The Marlboro slump had been aggravated at the outset of the ’Sixties by a smear campaign that its field force traced to slanders spread by rival salesmen. The brand was said to be so deadly that the government had banned it from military bases and VA hospitals, and some states were reportedly quarantining Marlboro on health grounds. Rumormongers said that two little red coding dots on the Marlboro tax stamp signified that the brand had been banned in certain regions. The crude calumny hurt sales. Heavy sampling and promotional contests were launched to combat the slippage, followed by an ad campaign in 1961 to blunt the charges of any kind of regional taboo. “Wherever you travel this summer,” ran the copy, “from the Klondike to Key West … in any state … in every state you’re in Marlboro Country.”

That phrase, “Marlboro Country,” lodged in the collective consciousness of the Leo Burnett ad agency team as it struggled over the next several years to break Marlboro out of its lethargic numbers. The Burnett people would fly into
New York from Chicago almost every Tuesday night for two brainstorming days and fun-filled nights with Philip Morris marketers, most notably Jack Landry, the irreverent, hard-drinking Marlboro brand manager, who recalled that many blue-sky ad schemes got scribbled down on cocktail napkins, only to be discarded as hopeless by dawn’s sobering light. But the Burnett-PM ad team could not ignore results from the advertising industry’s regular monitoring of the effectiveness of individual ads and larger campaigns: Of all the two-fisted incarnations they had given the Marlboro Man since the brand’s launch, one stood out by far. “Every time we ran a cowboy,” recounted Burnett account executive John Benson, “there’d be a blip in the research, saying, ‘Hey, people like seeing cowboys.’” Landry especially, having grown up in Saratoga Springs, with horses on the brain, noted that none of the vocations and avocations depicted scored better than ranching: “We had pretty well determined that, if we could make it work, what we wanted to go with was a campaign that focused strictly on the cowboys.”

Since Marlboro sold best in big cities, the cowboy campaign began as a city-Western hybrid.

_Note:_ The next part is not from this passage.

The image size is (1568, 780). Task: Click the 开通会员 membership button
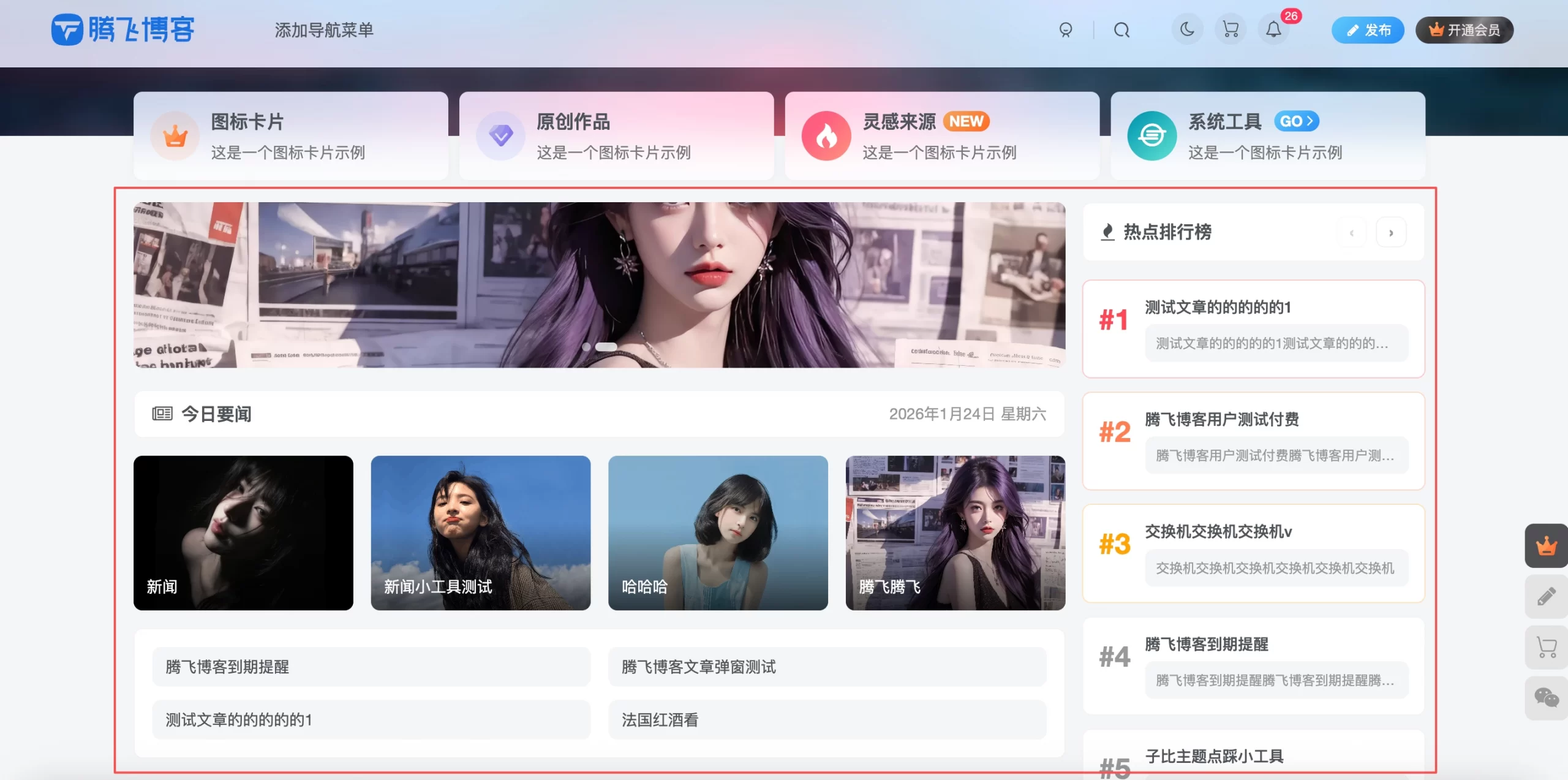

Cowpokes were incongruously posed against famous city backdrops—Wall Street and Yankee Stadium in New York, Philadelphia’s Liberty Bell, or the Hollywood Bowl—and the image bore in large, stenciled lettering the words “Marlboro Country.” The voice-over on the television version intoned: “From the canyons of New York to the canyons of Colorado … a man’s world of flavor in this cigarette.” When sales failed to respond, the Marlboro ad team devoted months trying to figure out how to take the final step, putting the cowboy in his natural environment without making him seem irrelevant to city smokers. Production crews shot fresh TV footage of galloping cowboys against a rugged Western landscape and gave an off-camera narrator such full-throated lines as, “This is my country—big, open—makes a man feel ten feet tall” and “This kind of place takes a special breed of man,” and his choice of cigarette was “like this country—it has spirit!” Even so, as Landry remembered, “it still didn’t come off—there was an ingredient missing.”